To better estimate the performance of the model on new data, it is recommended to perform k-folds cross validation (CV). CV works as follows:

- Split the entire data randomly into k folds (usually 5 to 10)
- Fit the model using the K — 1 folds and validate the model using the remaining Kth fold and save the scores
- Repeat until every K-fold serve as the test set and average the saved scores

_FARMTrainer_ includes this features. To perform 3-fold CV proceed as follows:

In [13]:
train_config.run_cv = True
train_config.xval_folds = 3
train_config.n_epochs = 3

In [14]:
farm_trainer = FARMTrainer(
    file_config=file_config,
    tokenizer_config=tokenizer_config,
    model_config=model_config,
    processor_config=processor_config,
    training_config=train_config,
    mlflow_config=mlflow_config,
)

In [None]:
farm_trainer.run()

! CV mode does not save a checkpoint, it is only used for validation

## Inference

We can use the saved model and test it on some real examples.

In [16]:
import pandas as pd
import pathlib

from model_pipeline.relevance_infer import TextRelevanceInfer
from model_pipeline.config_farm_train import InferConfig

### Loading the model

In [17]:
infer_config = InferConfig()

The following cell will load the model trained by 1QBit. Skip it if you want to use your own model.

In [18]:
oneqbit_checkpoint_dir = pathlib.Path("/model_pipeline/model_pipeline/saved_models/1QBit_Pretrained_ESG")
infer_config.load_dir = {
    "Text": oneqbit_checkpoint_dir / "esg_text_checkpoint",
    "Table": oneqbit_checkpoint_dir / "esg_table_checkpoint",
}

In [19]:
component = TextRelevanceInfer(infer_config)
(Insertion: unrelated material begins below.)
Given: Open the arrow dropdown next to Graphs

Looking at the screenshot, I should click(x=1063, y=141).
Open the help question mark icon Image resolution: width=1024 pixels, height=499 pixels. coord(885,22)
08/26/2020 05:10:18 - INFO - farm.utils -   device: cuda n_gpu: 1, distributed training: False, automatic mixed precision training: None
08/26/2020 05:10:18 - INFO - transformers.modeling_utils -   loading weights file /model_pipeline/model_pipeline/saved_models/1QBit_Pretrained_ESG/esg_text_checkpoint/language_model.bin from cache at /model_pipeline/model_pipeline/saved_models/1QBit_Pretrained_ESG/esg_text_checkpoint/language_model.bin
08/26/2020 05:10:23 - INFO - transformers.modeling_utils -   All model checkpoint weights were used when initializing RobertaModel.
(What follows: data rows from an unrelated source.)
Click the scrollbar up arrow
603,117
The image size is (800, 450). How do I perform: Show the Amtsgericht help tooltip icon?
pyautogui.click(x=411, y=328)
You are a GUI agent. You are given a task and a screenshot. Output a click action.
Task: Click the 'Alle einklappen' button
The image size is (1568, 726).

08/26/2020 05:10:23 - INFO - transformers.modeling_utils -   All the weights of RobertaModel were initialized from the model checkpoint at /model_pipeline/model_pipeline/saved_models/1QBit_Pretrained_ESG/esg_text_checkpoint/language_model.bin.
If your task is similar to the task the model of the ckeckpoint was trained on, you can already use RobertaModel for predictions without further training.
08/26/2020 05:10:23 - INFO 

### Prediction on a Single Example

In [20]:
input_text = "The company is going to reduce 8% in gas production"
input_question = "Is the company going to go green?"
component.run_text(input_text=input_text, input_question=input_question)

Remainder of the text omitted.